Maybe Evan received this as a concern of Regulus’s, because he had put a hand on Regulus’s leg in a friendly manner.
“Regulus, you are my best friend. I’m always watching,” Evan started.
“Comforting.” Regulus drawled.
“Shut up. I know James has a thing for you. Because I'm always watching. You’re welcome.” Evan said.
“Well, you aren’t watching close enough, then. He does not have a thing for me. Like Barty said, he’s sneaking around with your sister.” Regulus said. He looked away from Evan and focused on a painting on the far wall.
“When you aren’t looking, he studies you like you’re one of his fancy old statues.” Evan shot back. Regulus snapped his head towards Evan, who looked increasingly bored.
“He does not!”Regulus exclaimed. He wasn’t sure if he meant it more as an argument or a statement of scandal.
“Does too.”
“Okay, he could still be an arsehole. Maybe he just thinks Regulus is hot. Because Regulus is hot.” Barty cut in.
“Yeah maybe. I don’t know why I would have heard him with Pandora, then, talking about how he can’t breathe right when Regulus walks into a room.” Evan shrugged nonchalantly.
“You heard what?” Barty shot up and clutched his nonexistent pearls.
Regulus’s face went white. Where did he put information like that?
“But whatever, if you guys think it’s nothing…” Evan said.

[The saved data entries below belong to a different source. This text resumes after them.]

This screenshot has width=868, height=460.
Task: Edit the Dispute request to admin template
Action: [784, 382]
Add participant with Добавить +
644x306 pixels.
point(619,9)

“No!” Regulus and Barty cried in unison.
“Did you hear anything else?” Regulus asked, trying not to feel humiliated asking Evan if his crush said anything about him.
“Hm… Oh, yeah. He said he almost kissed ‘somebody’ at the river, which I know you two snuck off to alone the other day.” Evan smiled proudly.
He liked having information others didn’t. In school, Evan always knew the most insane gossip about people. He’d never show how much he enjoyed it, not to anybody but Barty and Regulus.
Regulus swallowed.
“Oh, shit.” Barty faced Regulus, his eyes wide and mischievous in realization.
“Well… That’s not strictly— I mean, he could still just—” Regulus tried to get through a sentence.
“Yeah, whatever.” Evan rolled his eyes, and pushed Barty again when he tried to throw himself back over the other two. They glared at each other in a stalemate.
“Let me on, Ev.” Barty complained.
“No. you’re too bony, it hurts.” Evan said, standing his ground and pulling his knees to his chest so that Barty was blocked from his favorite spot, over top of his friends’ laps.
Regulus wrote in his diary that night:
‘I thought he didn’t like me. I was so harsh with Bach. I thought he hated me.’